DATA SHOWN:
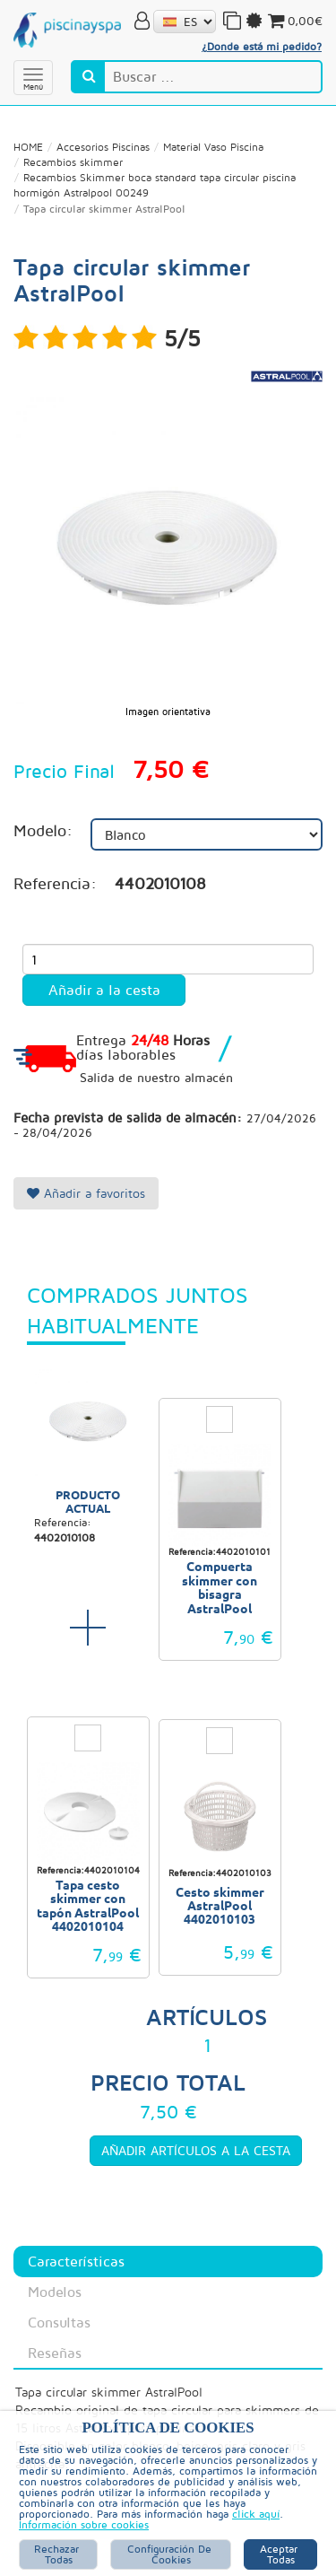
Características (76, 2261)
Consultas (59, 2322)
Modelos (55, 2291)
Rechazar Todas (58, 2554)
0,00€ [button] (294, 21)
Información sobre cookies (84, 2524)
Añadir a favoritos (86, 1193)
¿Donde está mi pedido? (262, 46)
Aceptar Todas (280, 2554)
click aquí (256, 2513)
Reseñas (55, 2353)
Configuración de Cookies (171, 2554)
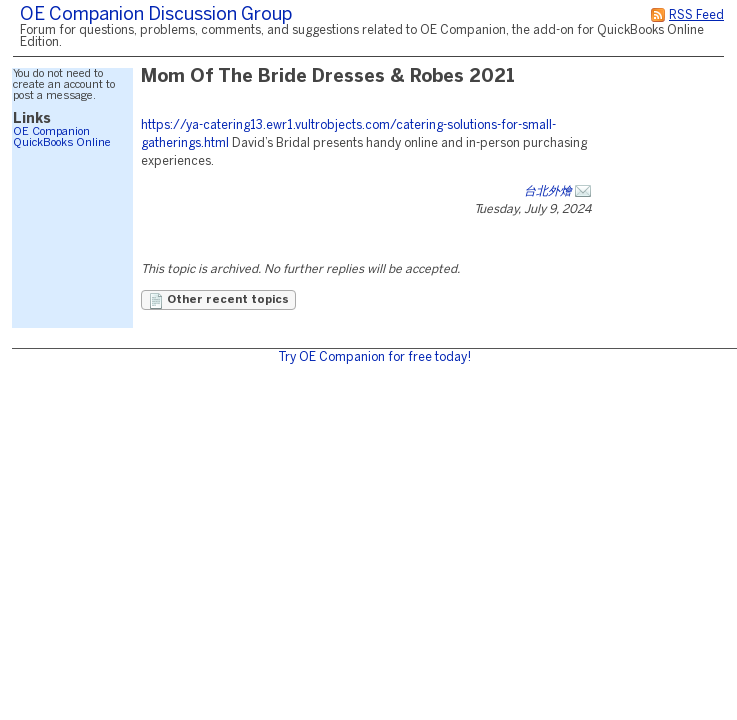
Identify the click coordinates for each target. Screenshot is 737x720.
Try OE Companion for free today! (374, 357)
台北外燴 (548, 191)
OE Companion (51, 132)
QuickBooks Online (62, 143)
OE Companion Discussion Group (156, 15)
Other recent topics (218, 301)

DIRECTIONS:
Copy out all of the data above word for word, leaving out the pictures.

WRITTEN SOLUTION:
Características (76, 2261)
Consultas (59, 2322)
Modelos (55, 2291)
Rechazar Todas (58, 2554)
0,00€ [button] (294, 21)
Información sobre cookies (84, 2524)
Añadir a favoritos (86, 1193)
¿Donde está mi pedido? (262, 46)
Aceptar Todas (280, 2554)
click aquí (256, 2513)
Reseñas (55, 2353)
Configuración de Cookies (171, 2554)
Identify the click coordinates for each target. Screenshot is 737x720.
Try OE Companion for free today! (374, 357)
台北外燴 (548, 191)
OE Companion (51, 132)
QuickBooks Online (62, 143)
OE Companion Discussion Group (156, 15)
Other recent topics (218, 301)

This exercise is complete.